Illinois AFL-CIO monitoring state’s redistricting effort


Redistricting without Census figures a challenge to Democrats

IT’S CRUCIAL that Illinois’ redrawn legislative districts remain true to the Voting Rights Act, said Illinois AFL-CIO President Tim Drea. “We also pay close attention to ensure that our Labor votes are not watered down. There are nearly two million union household voters in Illinois. Their voices must not be diminished.” – Jennifer Rice/Fox Valley Labor News photo

Springfield, IL – The Illinois AFL-CIO is monitoring legislators’ efforts to complete a difficult legislative redistricting map amid impending deadlines, Republican complaints and a lack of needed Census information.

The General Assembly has until June 30 to pass new legislative maps. The proposed maps were made public last week, creating 59 Senate districts and 118 House districts without benefit of new U.S. Census figures.

The census has been delayed under the Trump administration in part because of the COVID-19 pandemic.

If the Democrat-dominated Legislature misses the deadline, it will lose authority over the remapping to an eight-member bipartisan committee, split evenly between Democrats and Republicans.

If that group goes until Aug. 10 without a map, a ninth member’s name would be drawn from a hat, making a 50-50 chance that the small minority of Republicans in the Legislature would get to draw the new map, as per the Illinois constitution.

House and Senate redistricting committees have been holding public hearings on the proposed maps and explaining that they are using alternatives to the census count, including the Census Bureau’s American Community Survey, which used sampling to estimate recent population changes.

Voting rights groups including the League of Women Voters said the Legislature should instead ask the Illinois Supreme Court for relief from the constitution’s deadlines, as happened in California and Oregon. Republicans called the proposed new maps “gerrymandering.”

Sen. Omar Aquino, chair of the Senate Redistricting Committee, described the process that led to creation of the proposals.

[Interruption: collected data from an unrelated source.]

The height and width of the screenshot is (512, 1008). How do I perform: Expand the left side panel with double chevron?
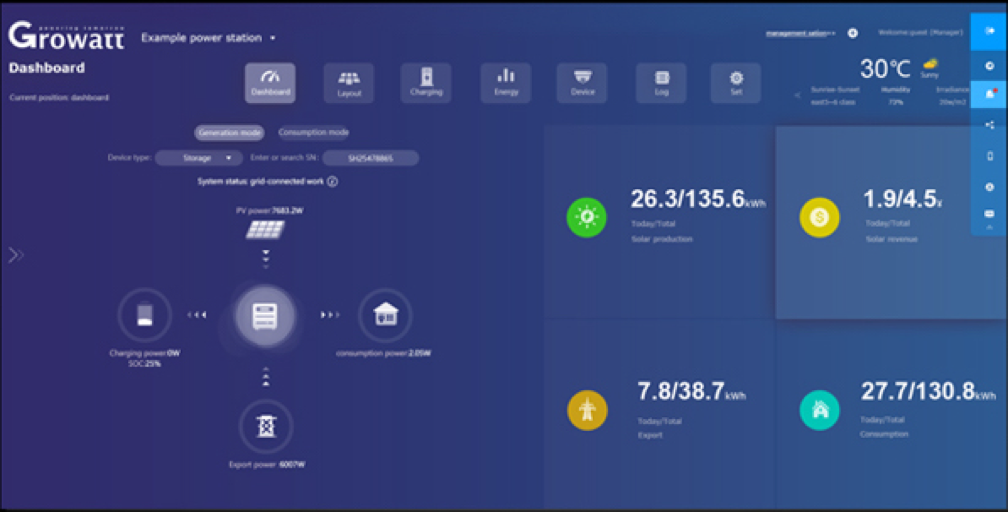coord(16,255)
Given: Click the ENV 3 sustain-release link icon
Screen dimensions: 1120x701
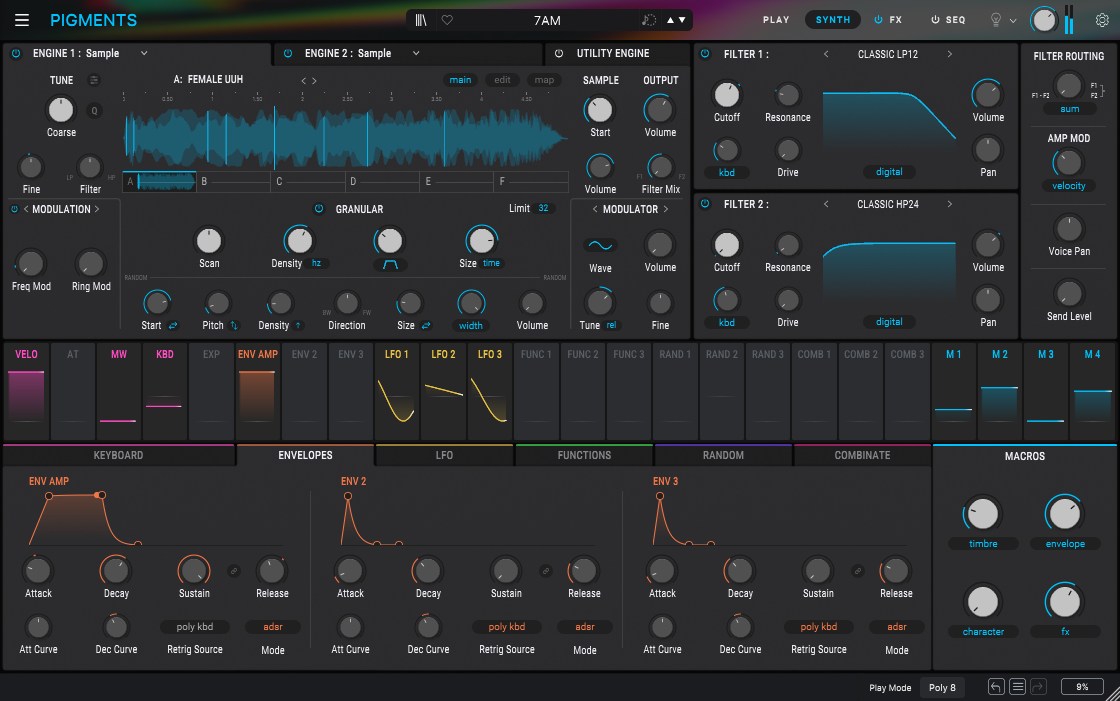Looking at the screenshot, I should tap(857, 571).
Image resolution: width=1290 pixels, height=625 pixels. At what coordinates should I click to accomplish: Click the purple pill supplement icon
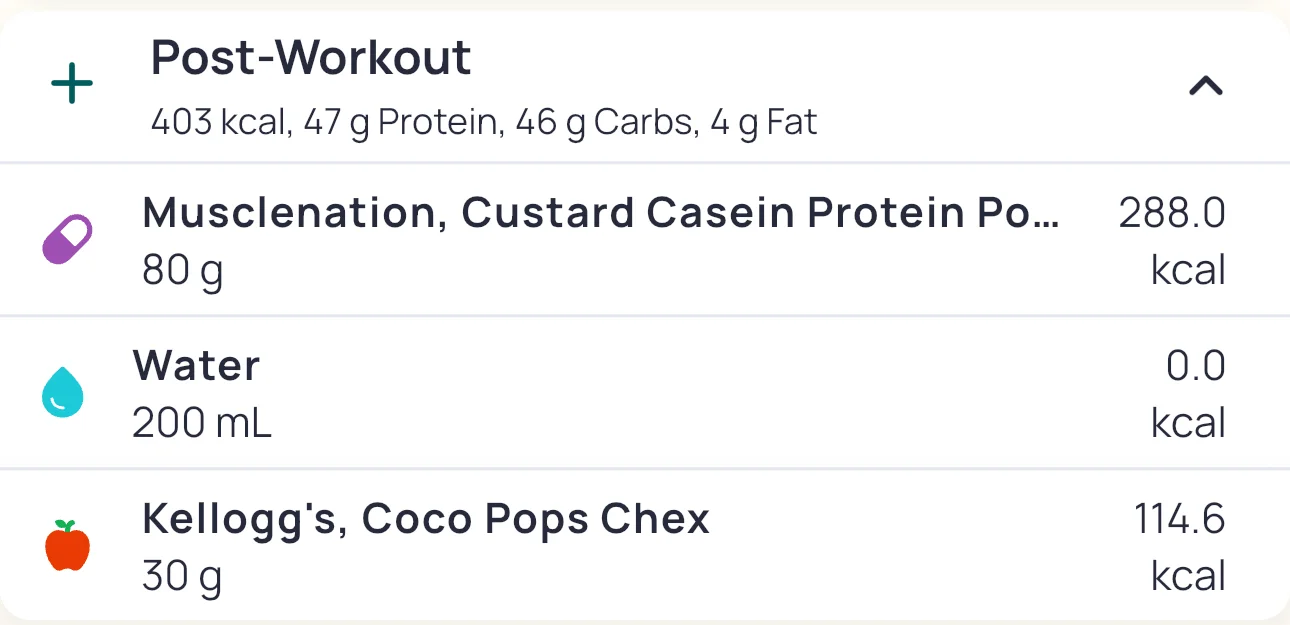[67, 240]

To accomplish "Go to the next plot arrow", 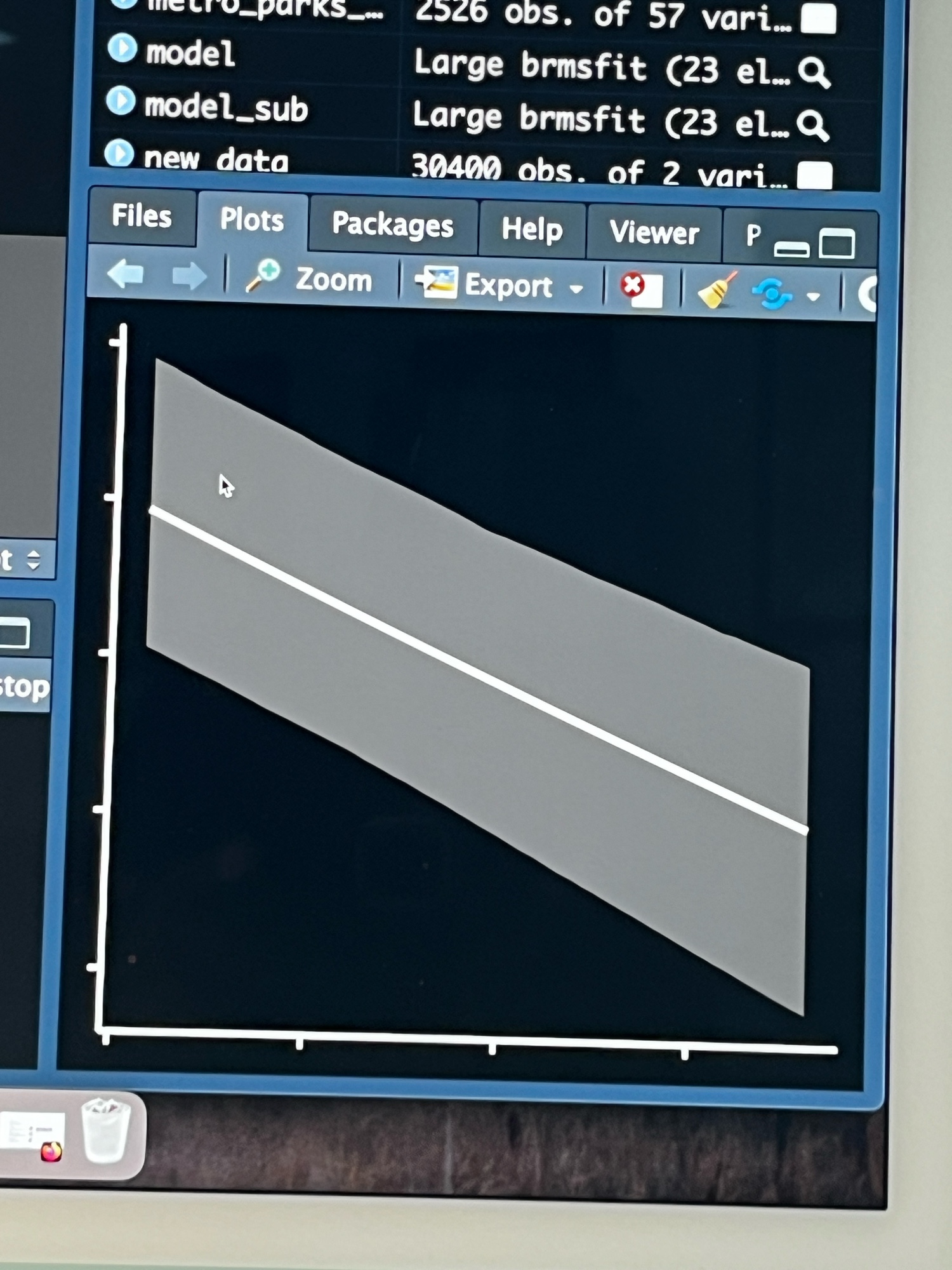I will pyautogui.click(x=189, y=276).
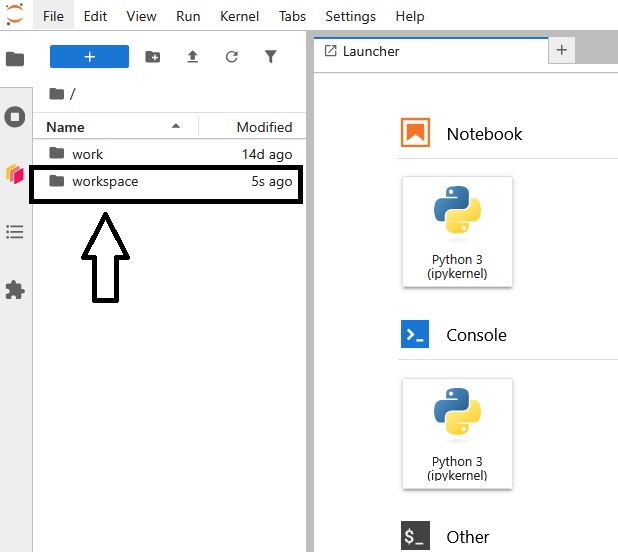Open the Table of Contents sidebar

point(15,232)
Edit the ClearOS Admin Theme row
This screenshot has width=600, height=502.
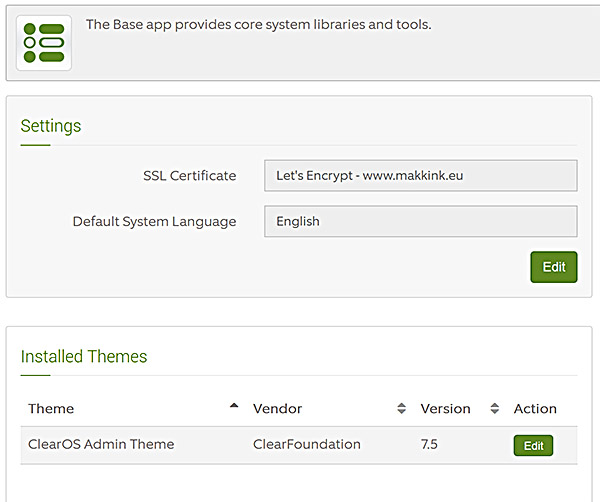pyautogui.click(x=533, y=445)
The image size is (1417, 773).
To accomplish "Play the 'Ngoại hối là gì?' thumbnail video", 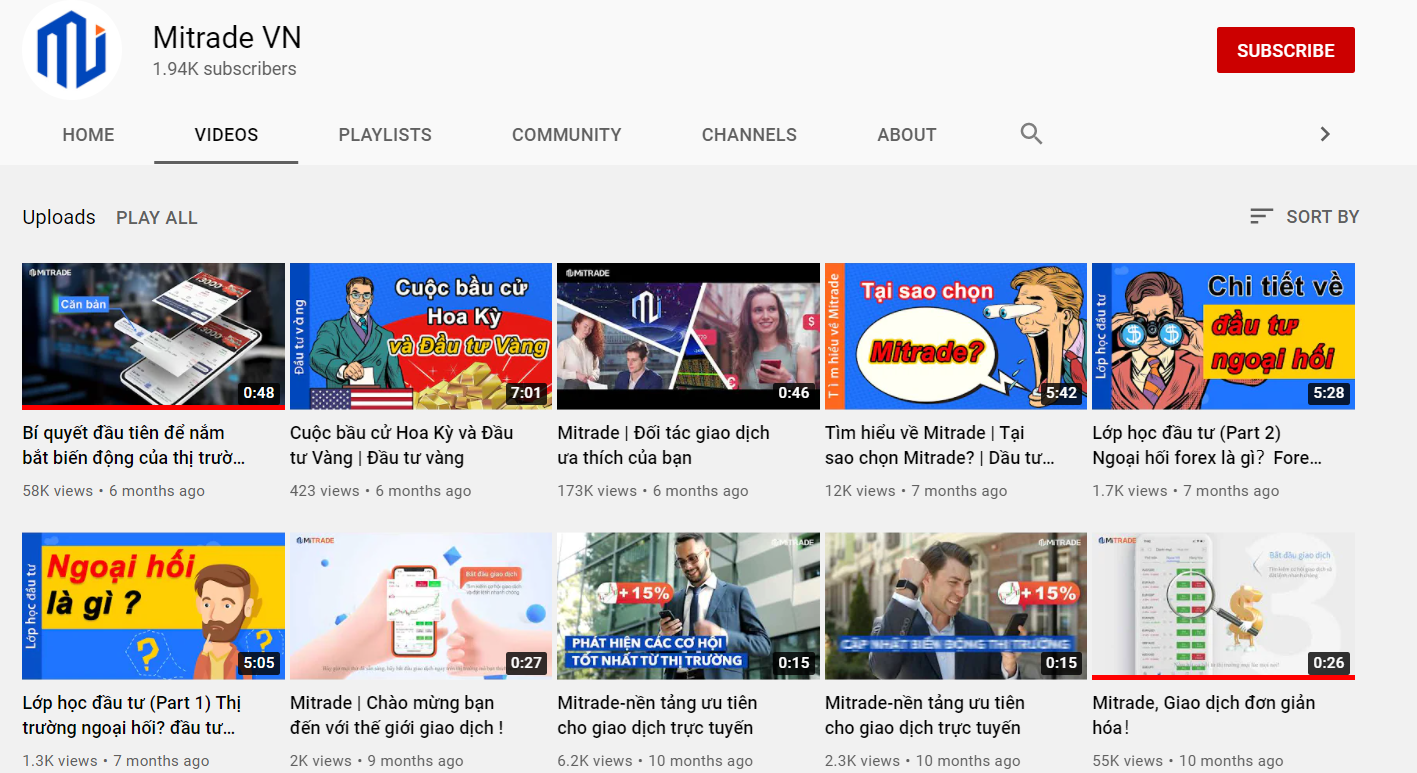I will tap(153, 606).
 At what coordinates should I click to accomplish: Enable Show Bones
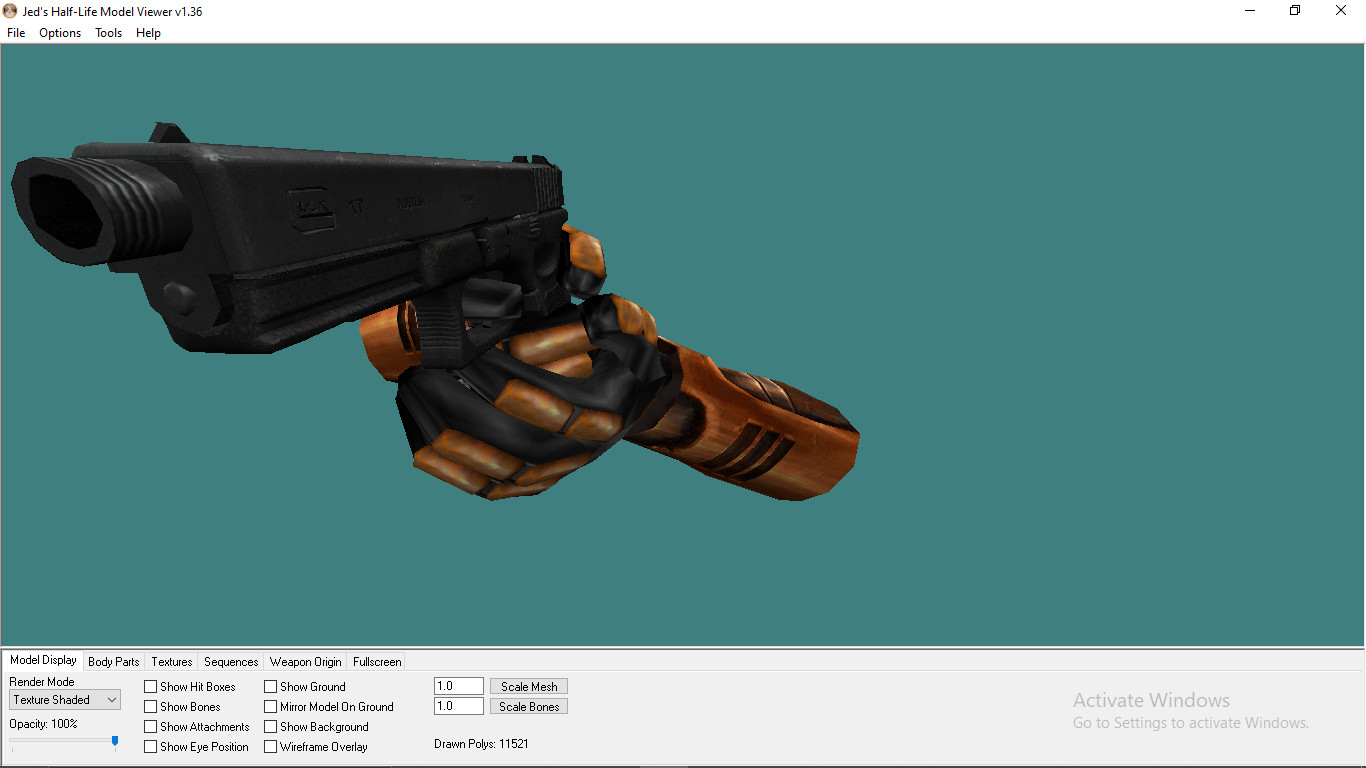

“This proposed map is the product of countless hours of testimony from advocacy, community and grassroots organizations, as well as individuals who care deeply about their communities,” he said. “Their passion and dedication were vital to this process, which has resulted in a fair map that will not only ensure that broad racial and geographic diversity is reflected in the General Assembly, but also maintain our status as a leader in the nation for minority representation in the state legislature.”

On Friday, the redistricting committees released an updated version of the proposed maps including changes suggested by community groups, advocacy groups and individuals at public meetings. The changes, among others, will keep the Orthodox Jewish community more united and restore a Chicago neighborhood to its current district.

“After 50 public hearings across the state and listening to hours of testimony, the House and Senate Democrats have put together a product out state can be proud of,” said Rep. Lisa Hernandez, chair of the House Redistricting Committee.

“What should stand out about this proposed map is how similar districts look compared to our current map. This is the same map a renowned expert says is a model for the nation for minority representation. The changes we made not only reflect testimony provided over the last couple of days from members of the public, but also include revisions to address concerns raised by Republicans.

The Illinois AFL-CIO says the redistricting process will “have a substantial effect on representation for union members and all working families.”

“It’s crucial that the districts are true to the Voting Rights Act,” Illinois AFL-CIO President Tim Drea said. “We also pay close attention to ensure that our Labor votes are not watered down. There are nearly two million union household voters in Illinois. Their voices must not be diminished.”

Democrats in the Legislature defended their process, noting that they held dozens of public hearings around the state to gather information, and that the state constitution does not specify that official census data must be used.

“Redistricting is about making sure all voices are heard, and that’s exactly what this map accomplishes,” said Sen. Omar Aquino (D-Chicago), who chairs the Senate Redistricting Committee. “This is a fair map that reflects the great diversity of our state and ensures every person receives equal representation in the General Assembly.”